Konfigurieren eines individuellen Scans

Wichtig: Wenn Sophos Endpoint Security and Control über eine Management-Konsole verwaltet wird, werden hier vorgenommene Änderungen eventuell nicht berücksichtigt.
Standardmäßig erkennt und bereinigt Sophos Anti-Virus während eines individuellen Scans die folgenden Threats:
  • Viren
  • Trojaner
  • Würmer
  • Spyware
  • Adware und andere potenziell unerwünschte Anwendungen
  • Rootkits

So konfigurieren Sie einen individuellen Scan:

  1. Klicken Sie auf der Startseite im Bereich Antivirus und HIPS auf Scans.
    Nähere Informationen zur Startseite entnehmen Sie bitte dem Abschnitt Die Startseite.
  2. Wählen Sie den gewünschten Scan aus der Liste Verfügbare Scans aus und klicken Sie auf Bearbeiten.
  3. Klicken Sie auf Scan konfigurieren.
  4. Wählen Sie im Bereich Scannen auf die unten beschriebenen Optionen aus.
    Option Beschreibung
    Adware und PUA „Adware“ ist Werbung (meist in Popup-Fenstern), die sich negativ auf die Produktivität und die Systemleistung auswirken kann.

    PUA (potenziell unerwünschte Anwendungen) sind Programme, die an sich nicht schädlich sind, generell aber für die meisten Unternehmensnetzwerke als nicht geeignet angesehen werden.

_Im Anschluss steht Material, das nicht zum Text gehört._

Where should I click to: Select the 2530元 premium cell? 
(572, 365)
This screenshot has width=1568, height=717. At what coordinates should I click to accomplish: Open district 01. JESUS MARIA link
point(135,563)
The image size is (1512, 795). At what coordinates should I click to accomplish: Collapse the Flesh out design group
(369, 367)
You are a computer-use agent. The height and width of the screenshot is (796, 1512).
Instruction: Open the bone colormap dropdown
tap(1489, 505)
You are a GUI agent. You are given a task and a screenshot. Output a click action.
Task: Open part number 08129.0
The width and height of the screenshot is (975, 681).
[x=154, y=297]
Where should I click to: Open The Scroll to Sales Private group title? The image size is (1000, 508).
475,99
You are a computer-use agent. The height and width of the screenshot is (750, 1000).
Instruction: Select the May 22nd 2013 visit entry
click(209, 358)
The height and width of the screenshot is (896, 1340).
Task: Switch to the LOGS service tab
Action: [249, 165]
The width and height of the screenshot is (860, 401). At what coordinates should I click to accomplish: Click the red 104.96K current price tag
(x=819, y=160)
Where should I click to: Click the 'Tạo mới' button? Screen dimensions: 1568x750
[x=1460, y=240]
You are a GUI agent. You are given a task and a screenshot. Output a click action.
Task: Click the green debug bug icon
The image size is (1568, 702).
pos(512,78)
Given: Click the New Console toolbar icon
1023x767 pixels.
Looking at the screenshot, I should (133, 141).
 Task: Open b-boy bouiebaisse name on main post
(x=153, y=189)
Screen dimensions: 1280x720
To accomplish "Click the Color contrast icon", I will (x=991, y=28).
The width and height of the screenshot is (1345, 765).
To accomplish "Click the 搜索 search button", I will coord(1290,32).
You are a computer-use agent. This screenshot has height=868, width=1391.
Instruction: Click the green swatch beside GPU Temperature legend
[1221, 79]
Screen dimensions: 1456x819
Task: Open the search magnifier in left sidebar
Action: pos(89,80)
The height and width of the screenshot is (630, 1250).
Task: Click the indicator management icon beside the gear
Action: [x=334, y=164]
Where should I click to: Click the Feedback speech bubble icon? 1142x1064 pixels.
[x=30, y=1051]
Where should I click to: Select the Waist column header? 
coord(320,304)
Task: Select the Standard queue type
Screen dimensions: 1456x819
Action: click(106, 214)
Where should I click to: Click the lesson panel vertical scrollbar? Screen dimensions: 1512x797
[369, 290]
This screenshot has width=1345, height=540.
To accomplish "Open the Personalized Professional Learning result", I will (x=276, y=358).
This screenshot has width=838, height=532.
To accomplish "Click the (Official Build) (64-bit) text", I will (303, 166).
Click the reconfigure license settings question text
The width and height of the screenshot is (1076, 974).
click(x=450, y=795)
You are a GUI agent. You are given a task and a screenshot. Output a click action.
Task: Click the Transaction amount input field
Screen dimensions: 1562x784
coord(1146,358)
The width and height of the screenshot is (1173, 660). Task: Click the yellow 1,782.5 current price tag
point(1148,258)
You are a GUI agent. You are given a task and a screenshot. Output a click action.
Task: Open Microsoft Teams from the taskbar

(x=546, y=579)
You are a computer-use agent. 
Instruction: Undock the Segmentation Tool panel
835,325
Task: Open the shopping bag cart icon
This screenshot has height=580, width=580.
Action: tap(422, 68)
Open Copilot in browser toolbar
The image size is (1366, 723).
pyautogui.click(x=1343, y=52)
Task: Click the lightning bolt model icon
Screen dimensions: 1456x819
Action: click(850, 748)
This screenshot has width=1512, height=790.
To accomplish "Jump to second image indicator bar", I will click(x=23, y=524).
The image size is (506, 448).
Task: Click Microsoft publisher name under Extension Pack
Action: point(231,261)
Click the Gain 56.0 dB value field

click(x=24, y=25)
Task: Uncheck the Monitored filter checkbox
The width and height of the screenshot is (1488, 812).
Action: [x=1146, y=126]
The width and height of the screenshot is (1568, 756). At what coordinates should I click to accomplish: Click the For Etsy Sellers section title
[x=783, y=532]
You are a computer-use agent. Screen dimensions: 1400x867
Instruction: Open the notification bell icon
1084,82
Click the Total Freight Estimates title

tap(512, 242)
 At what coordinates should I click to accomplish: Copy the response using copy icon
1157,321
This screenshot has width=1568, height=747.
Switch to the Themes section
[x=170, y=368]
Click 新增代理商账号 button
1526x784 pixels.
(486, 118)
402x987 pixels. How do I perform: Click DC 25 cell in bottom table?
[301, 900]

    Verdächtige Dateien Verdächtige Dateien weisen zwar für Viren typische Merkmale auf, sind jedoch nicht zwingend schädlich, da diese Merkmale auch bei harmlosen Programmen auftreten können.
    Rootkits Wenn Sie eine vollständige Systemprüfung auf einem Computer durchführen, wird der Computer auch auf Rootkits gescannt (wenn Sie ein Mitglied der SophosAdministrator-Gruppe sind).

    Sie können auch im Rahmen eines individuellen Scans auf Rootkits scannen.

  5. Wählen Sie im Bereich Sonstige Scan-Optionen die unten beschriebenen Optionen aus.
    Option Beschreibung
    Scannen aller Dateien Es empfiehlt sich, nur im Rahmen eines wöchentlichen Scans alle Dateien zu scannen, da sich dies negativ auf die Systemleistung auswirken kann.
    Scannen von Archivdateien Aktivieren Sie diese Option, um die Inhalte von Archivdateien oder komprimierten Dateien zu scannen. Diese Option ist nur erforderlich, wenn Sie solche Dateien herunterladen und verteilen, ohne sie zu entpacken.

    Wir empfehlen jedoch, die Option zu deaktivieren, da sich die Scandauer andernfalls beträchtlich erhöht.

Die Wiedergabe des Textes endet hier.